The WebAuthn tables gain an rp_id column so the IdP can present only the credentials that match the current request's RP:

ALTER TABLE credentials            ADD COLUMN rp_id TEXT;
ALTER TABLE webauthn_challenges    ADD COLUMN rp_id TEXT;
CREATE INDEX idx_credentials_rp_id ON credentials(rp_id);

In the reference openape-free-idp, this is added idempotently at startup in server/plugins/02.database.ts. Existing rows are backfilled to a default RP (e.g. your canonical hostname) so pre-multi-tenant credentials keep working.

The CredentialStore exposes an optional findByUserAndRp(email, rpId) that every WebAuthn handler calls before registration options, login options, and verification — making cross-RP credential leakage impossible at the data layer.

4. nginx vhost per tenant

Each tenant is a plain vhost that forwards Host to the shared Nitro port:

server {
  listen 443 ssl http2;
  server_name id.acme.at;

  ssl_certificate     /etc/letsencrypt/live/id.acme.com/fullchain.pem;
  ssl_certificate_key /etc/letsencrypt/live/id.acme.com/privkey.pem;

  location / {
    proxy_pass http://127.0.0.1:3003;
    proxy_set_header Host $host;
    proxy_set_header X-Forwarded-Host $host;
    proxy_set_header X-Forwarded-Proto $scheme;
    # …plus standard proxy headers
  }
}

Use a single expanded Let's Encrypt cert for every tenant hostname — certbot --nginx --expand -d id.acme.com -d id.acme.at — or issue one per tenant.

Issuing tokens

When event.context.openapeIssuer is set, the OAuth token minter uses that value as the iss claim instead of the static openapeIdp.issuer.

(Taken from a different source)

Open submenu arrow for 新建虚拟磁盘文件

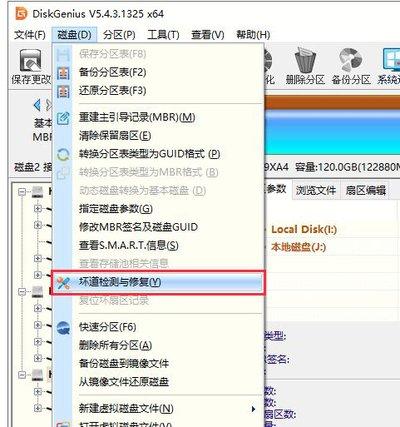click(253, 409)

A user who logs in at https://id.acme.at/ therefore receives a JWT with iss = "https://id.acme.at" even though the process itself knows both hostnames.

Consumers (service providers, grant verifiers) should either:

  • Accept a known allow-list of iss values, or
  • Use DDISA discovery to validate iss against the token subject's domain.

jose.jwtVerify() accepts issuer: string | string[], so adding multi-iss acceptance to a service provider is a one-line change.

Adding a new tenant

Once the pattern is in place, onboarding a new hostname is:

  1. Add DNS record pointing to the deploy host.
  2. Add hostname to rpHostAllowList (env or nuxt.config.ts) and redeploy.
  3. Add nginx vhost + expand the LE cert to cover the new SAN.
  4. Done — users can now create passkeys scoped to the new RP.

Migrating data from an existing single-tenant IdP

If you already run a separate IdP for a second hostname and want to collapse it into a multi-tenant deployment:

  1. Export the old DB.
  2. Import users, credentials, ssh_keys, registration_urls, signing_keys, grants into the multi-tenant DB, stamping rp_id = <old-hostname> on every credentials and webauthn_challenges row.
  3. On email collisions, keep the canonical row and attach the imported credentials to it (they're keyed by email in the FKs).
  4. Flip DNS for the old hostname at the new deploy host and expand the TLS cert.

Users whose passkeys were registered against the old hostname keep using them — the rp_id scoping presents only the credentials valid for the request's RP. SSH keys work against both hostnames because they're email-keyed and have no RP binding.